These Marines are trained to shake hands with the right hand but be prepared to kill with the left hand. The natural result of this life is hypervigilance, constant looking for exits, constant need to protect family and self from random violence, a constant evaluation of how many men you can defeat at


a moment’s notice if threatened. Seeking to reduce the resulting severe anxiety in public settings but uncertain if he even wanted a service dog, Tacoma attended a Next Step Service Dogs training session where a big Labrador mix named Sasha laid on his leg, making him feel calm, the best calm of his entire life. Within two months of training with and living with Sasha, Tacoma felt a 100 times better and eliminated the medications that made him feel like an exhausted zombie. And he is now able to seek a job with the border patrol, a job that he is sure to love. So what does Sasha do exactly to help Tacoma? Sasha and Tacoma developed a bond, a silent, totally trusting communication, that happened quickly. Sasha uses body language, a mere nudge, pressure on his leg, resting on his feet, licking his face, to distract and return Tacoma to here and now. If his anxiety escalates while watching the news, Sasha is likely to block his view of the TV, stare at him, or pace in front him, saying “cut it out!” Other times she will get in his face and wiggle her eyebrows to make him laugh.
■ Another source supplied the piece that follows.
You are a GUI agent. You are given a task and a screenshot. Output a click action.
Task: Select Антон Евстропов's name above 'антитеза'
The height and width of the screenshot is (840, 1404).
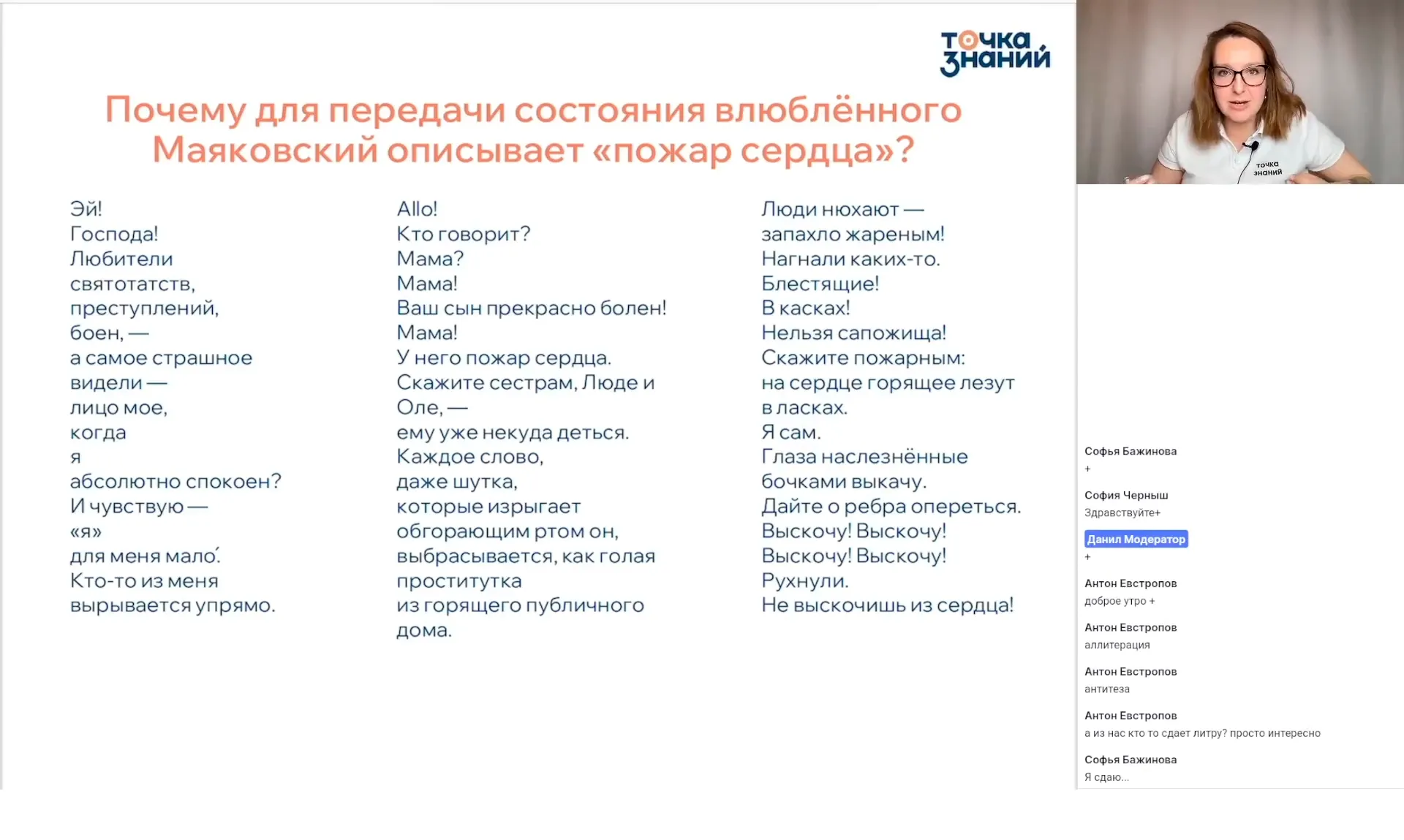(1131, 671)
And if she becomes anxious, Tacoma is quick to find the source; if she is calm, he knows that his world is safe and he has no worries. Just being in Starbucks used to be a nightmare; now Sasha just circles around Tacoma creating a “safety bubble” of space while he waits in line for coffee, without fear. This is huge. “I don’t talk in my sleep any more, looking for snipers. I don’t have to use medications that make me exhausted and incoherent, and barely able to hold a job. And I no longer have constant thoughts of death and destruction. My wife and daughters say I smile a lot more, and are glad that I can go places with them now – not everywhere but still many more than before. I am learning to be more patient and more social, and take time to educate the public about Sasha and service dog work.” For more information about Next Step Service Dogs, a nonprofit 501(c), in San Diego County, see www.nextstepservicedogs.org or call 760-4389190. Next Step Service Dogs depends on your generous donations to provide training and dogs.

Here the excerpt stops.